空間は下に3メートル近く窪んでいて、降りたら最後出て来れない。
が、それよりもまず目に飛び込んできたのは……。
「ひっ……!?」
部屋に蠢く、無数の魔物。
どこから現れたのか、どこから湧いたのかわからないが、部屋を埋め尽くすほどの魔物が敷き詰まっていた。

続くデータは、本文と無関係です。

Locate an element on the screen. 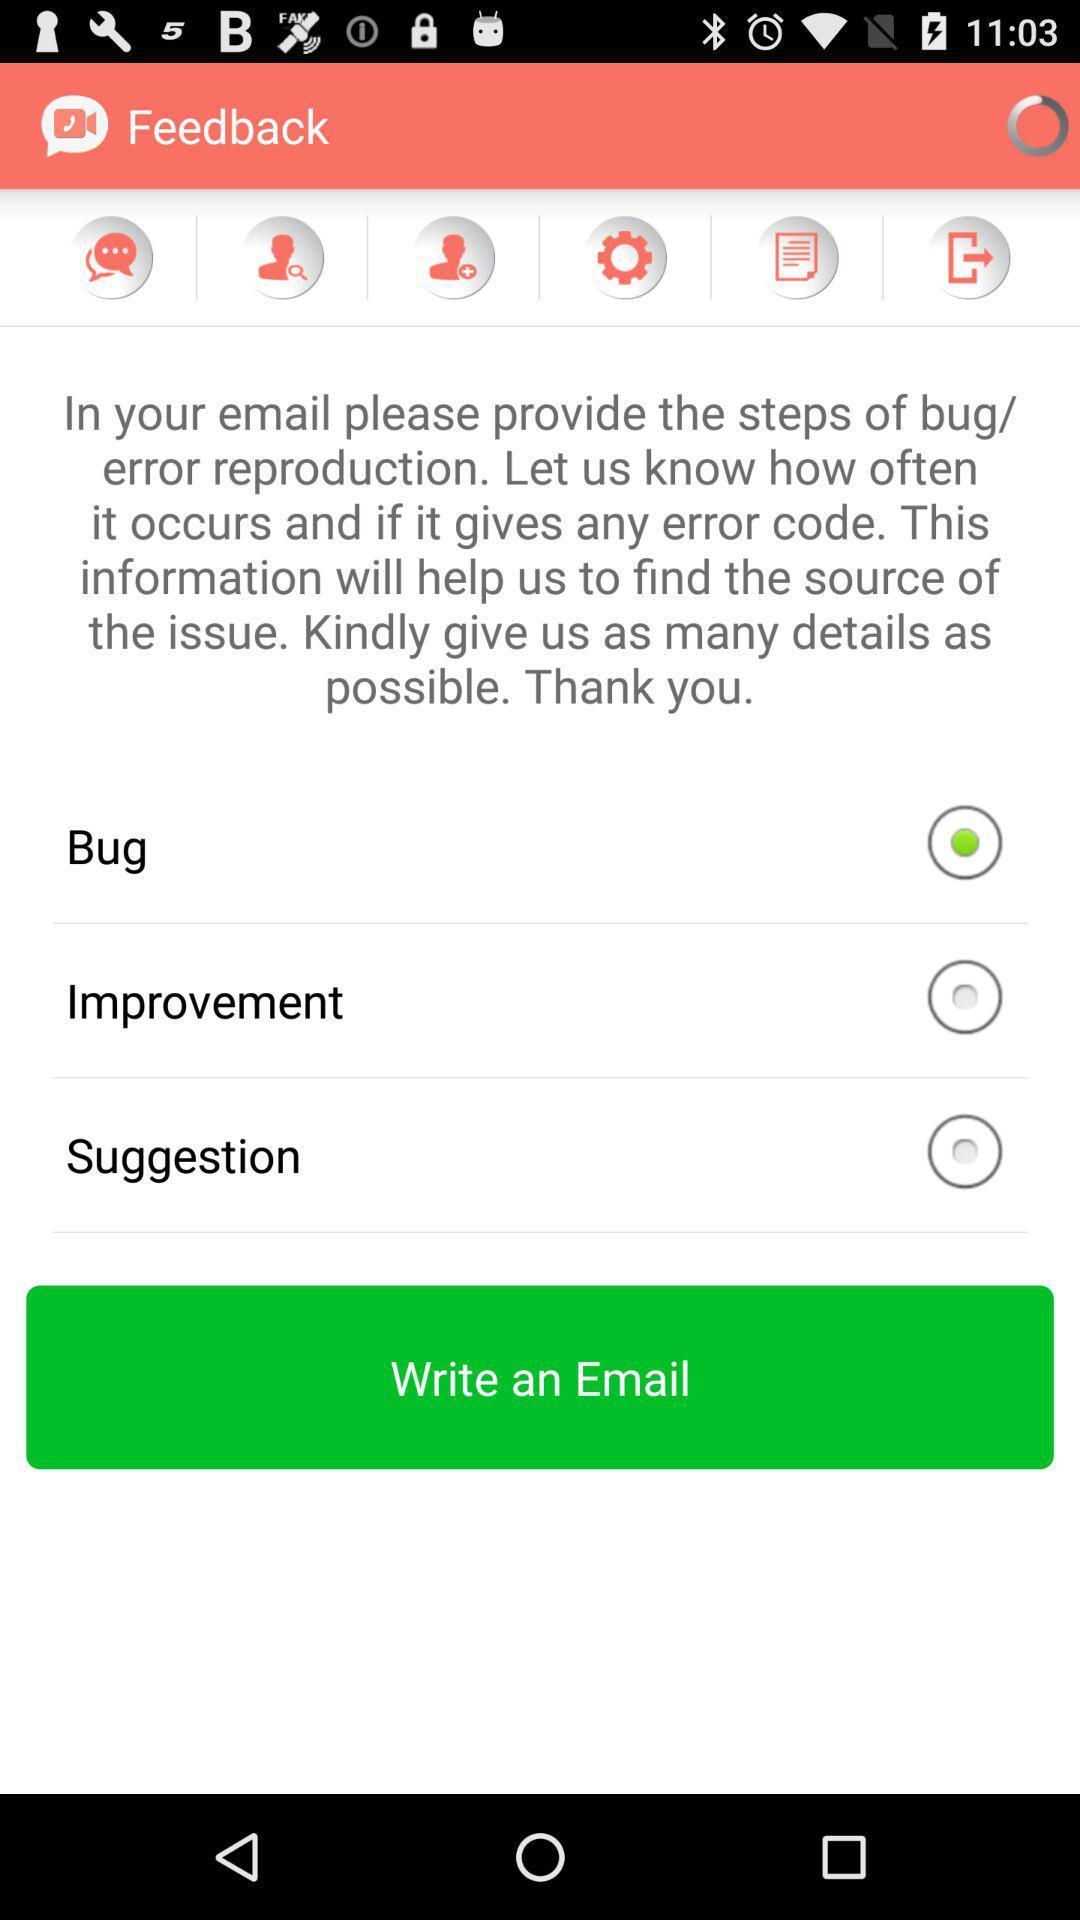  the text below bug is located at coordinates (540, 1000).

思わずへたり込むと、鬼さんも近付いて部屋を覗き込んだ。
「通称、モンスターハウスと呼ばれる場所です。文字通り、魔物が無限に湧き続ける部屋。ここなら美空さんも満足するのでは?」
「は……はは……そ、そうですね……」
鬼さんの言葉に、空返事しかできない。
今まで遭遇してきた魔物は、多くて4体程度。その時も結構苦戦した。
初めてこれだけの量の魔物を見たが、人間が対峙していい相手ではない。こんなのと戦ったら、命がいくつあっても足りないだろう。
『えぐ』
『いやいやいや無理無理無理』
『集合体恐怖症、閲覧注意』
『魔物ってこんなにいるんだな』
『モンスターハウスとか噂しか聞いたことない』
『みみみ、マジでやんの?』
コメントも、美空を心配する声ばかりだ。
確かにこれは、いくらなんでも多すぎる。戦わなくても、レーヴァテイン・レプリカじゃ全部を相手するのは難しいだろう。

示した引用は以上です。